|Alice management team member Antonella|
The pizza was spectacular, top to bottom, but mostly due to the medium-thick crust. If you start with great bread, you will have great pizza. Why don't they sell this Roman style pizza in America, I asked?
|Pizza al taglio in Rome|
At long last, true Roman style pizzerias are opening on this side of the Atlantic. I was particularly keen on sampling the pizza at Rione, which opened in downtown Philadelphia in May, 2017. In fact, I was walking to Rione along Locust street when I saw Alice.
Alice - pronounced ah lih che - is the first American outpost of an Italian pizza franchise that was founded by Domenico Giovannini in 1990; I had read a blurb about Alice in the Philadelphia Inquirer, and the location at Locust and 15th looked inviting on this damp and drizzly evening. I punted my plans for Rione and ducked into Alice Cucina Romana.
|The pizza side|
My appetite allowed for about two normal size slices, but I could have had four smaller slices, because the pie is sold by weight and cut to the size of your choice. Next time, for sure I will try more varieties.
|The cafe side (photo by @AlicePhilly)|
All of the choices looked good, with the one exception of pale pink diced tomatoes on a few pies. At the time I made my selection, the only pie with traditional red sauce was a "plain" pie, so I wound up with two slices that lacked a tomato component.

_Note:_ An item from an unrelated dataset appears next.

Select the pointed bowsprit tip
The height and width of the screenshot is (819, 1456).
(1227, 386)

I chose one slice with potato and bacon, and the other topped with sausage and basil. Service was earnest, but clearly the American staff was still being trained by the Italians. My slices came to me at room temperature - and I'm not sure if an oven warm-up was or should be an option. I paid about $3.50 each for slices big enough for each to be cut into two squares.
|My two slices|
I took a counter seat, looking out on Locust Street. You can often detect superior pizza just by its appearance, and this pie was beautiful. The medium-thick crust was golden brown outside, and it sported the complex hole structure of good Italian bread. The exterior was a little oily and ideally crisp, with a dense but light chewiness inside.
|Potato and bacon slice|
Antonella - part of the management team - told me that Alice uses a special ancient grain for the flour, grown outside of Rome. More details about that crust from the Alice website:
The secret is in the dough, characterized by a very small amount of yeast: 25 g of brewer’s yeast, generally used to make 1-2 kg of dough, makes about 25 kg of our dough. The dough becomes rich in oxygen and, after at least a 24 hours rising at a controlled temperature, is gently kneaded and rolled out in the baking tray.

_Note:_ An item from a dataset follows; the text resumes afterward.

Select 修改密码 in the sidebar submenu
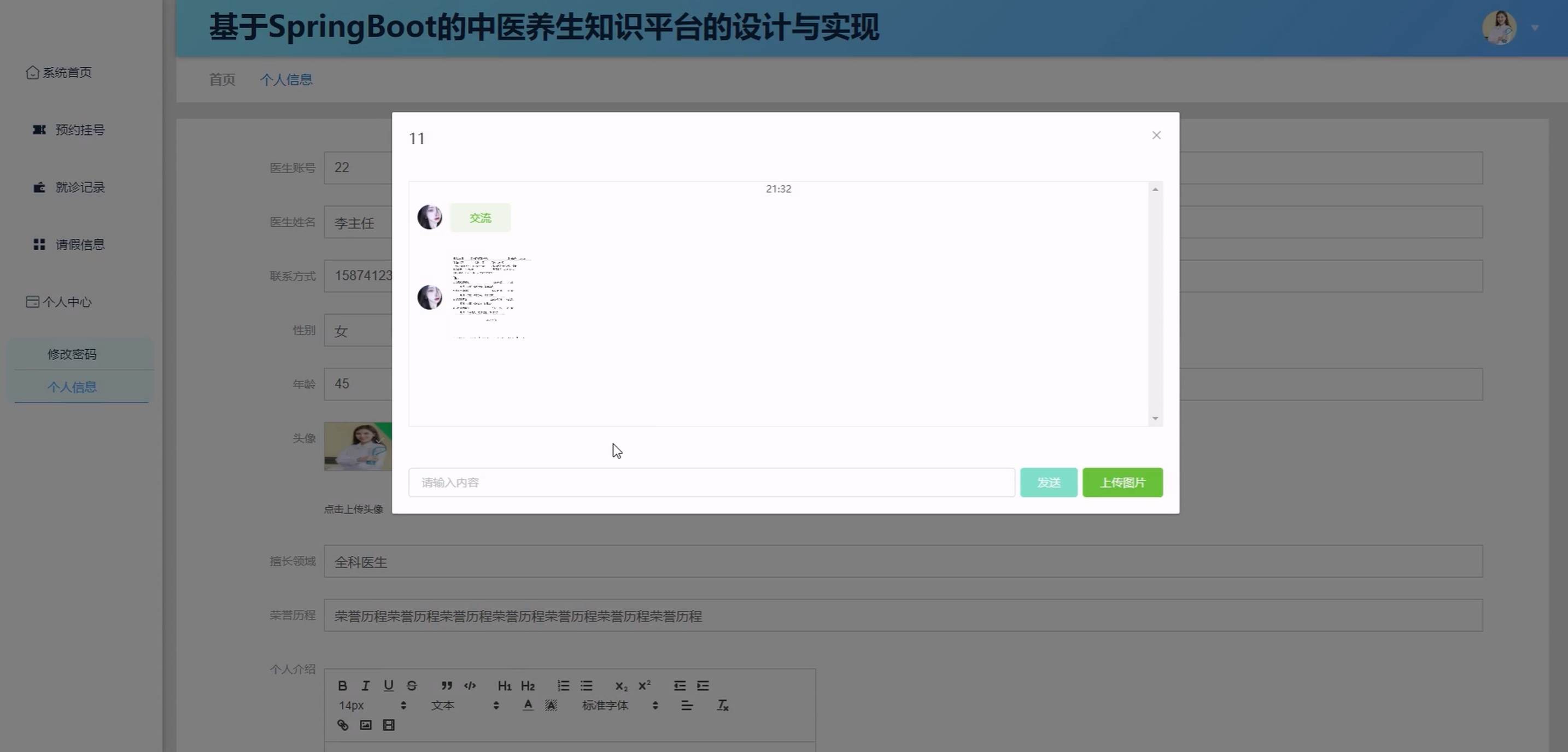This screenshot has height=752, width=1568. click(x=72, y=354)
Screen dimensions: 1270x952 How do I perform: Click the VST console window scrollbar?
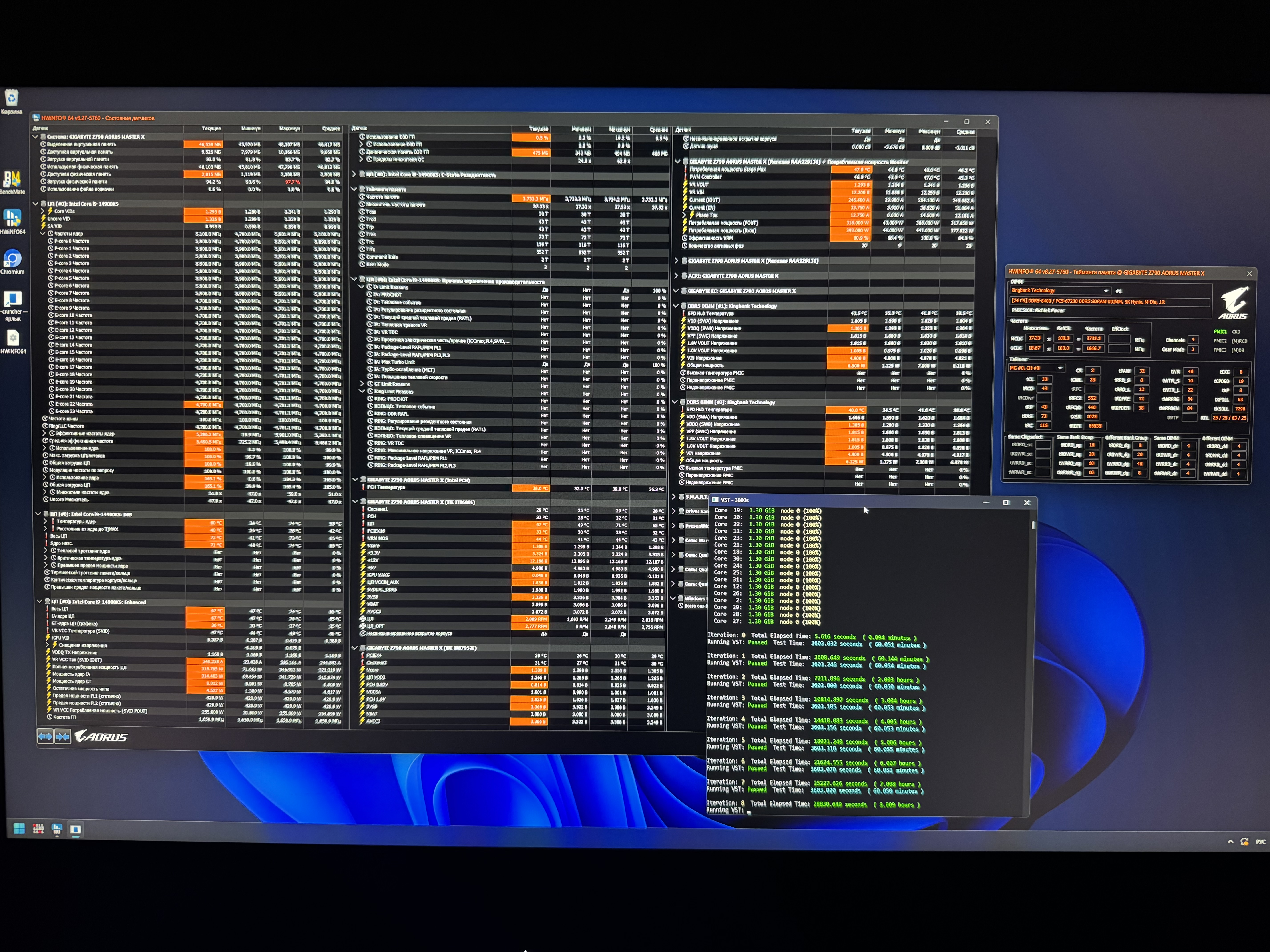[1033, 526]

The potato and bacon slice (Antonella's favorite) was tasty and well-balanced, but the flavors on top were a bit tame. I fixed that with some salt, but I'd add more bacon, sharper cheese, and/or seasoning to the potatoes. The texture, though, was perfect. Many attempts at potato pizza result in a pie that is wet or heavy, but this potato topping blended beautifully with the crust and cheese. This slice would be wonderful at breakfast with some strong Italian coffee.
|A crust close-up|
The sausage (salsiccia) slice was superb in every way. Large chunks of piquant Italian sausage had been cooked on the pie, and were melded into a tasty cheese blend on top. There was also a generous amount of a green topping that seemed like a fresh pesto - even though I could not determine if it was parsley or basil. A slice that was about perfect in flavor, textures, and balance.

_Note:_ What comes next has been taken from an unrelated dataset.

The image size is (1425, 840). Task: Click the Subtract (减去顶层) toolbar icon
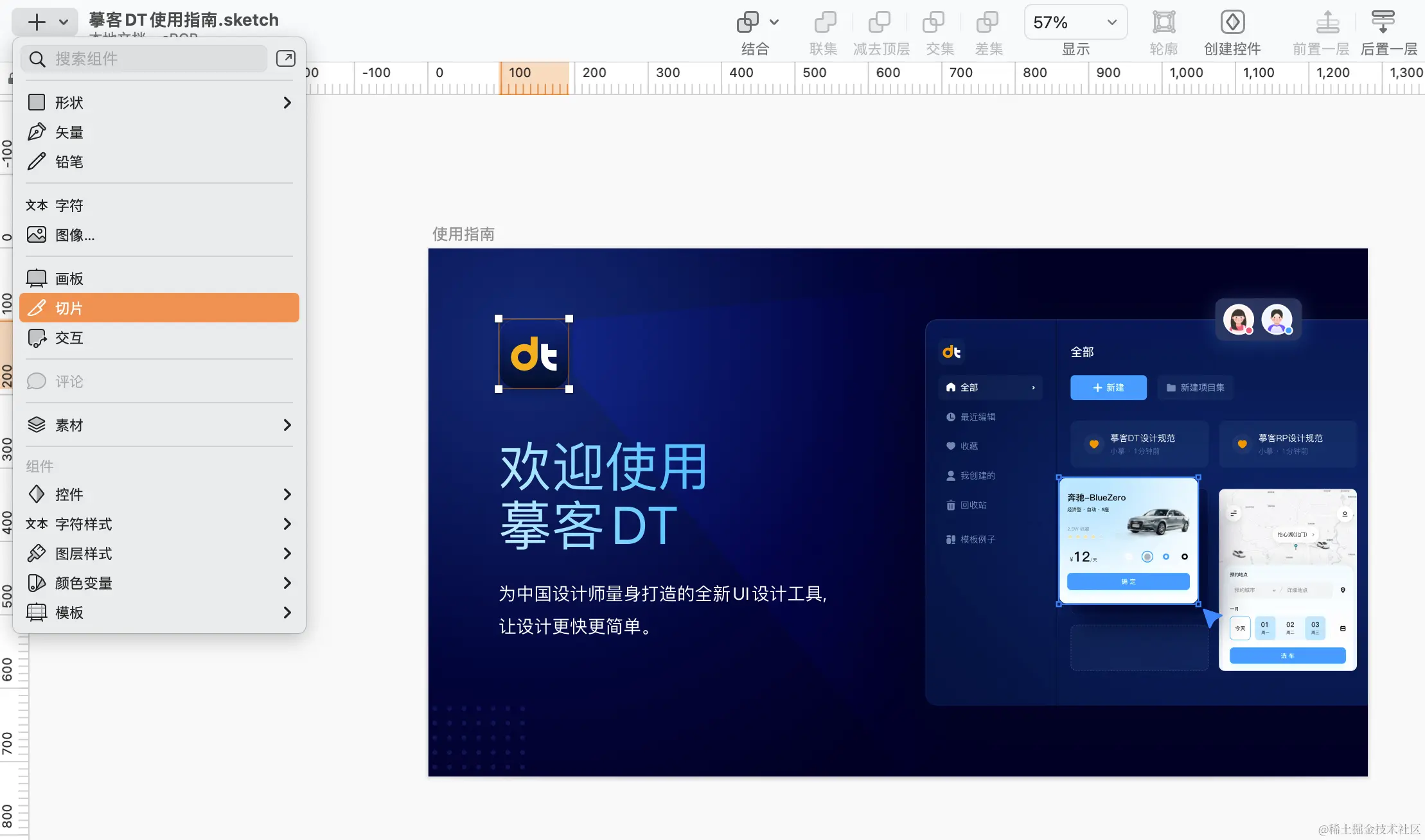tap(880, 23)
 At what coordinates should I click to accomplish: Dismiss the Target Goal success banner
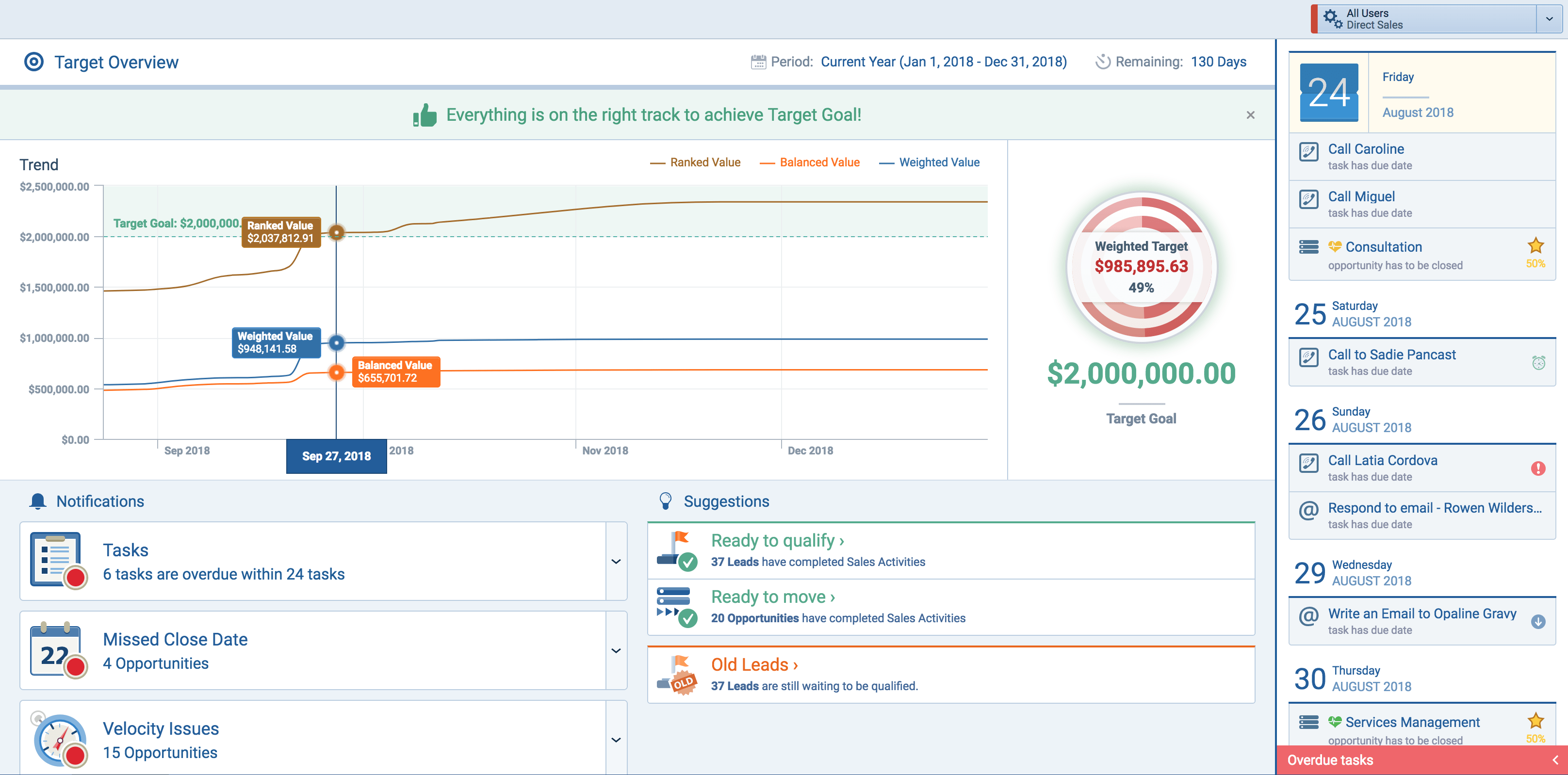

After I had finished, I spotted a pie topped with large wavy slices of what looked like soppressata, just visually beautiful. I'm going to be surprised if Alice isn't regularly full of people coming for both the casual pizza side and the full-service side of the interior space.
|Photo by @PhillyInsider|
I'm generally skeptical of chain pizza, and there are over 100 Alice outposts in Italy. But this was not only good pie, it was one of the best pizzas I've had in 2017. There's something wonderful about all types of pizza, but the current Pizza Renaissance in America has seen a lot of Neapolitan pies and fewer pan-baked rectangular pies.
Happily, that's changing with places like Rione, the incredible Rize Pizza in West Chester PA, the expansion of Tina Fey's hometown favorite Pica's, and now Alice Cucina Romana. This is can't-miss destination pizza.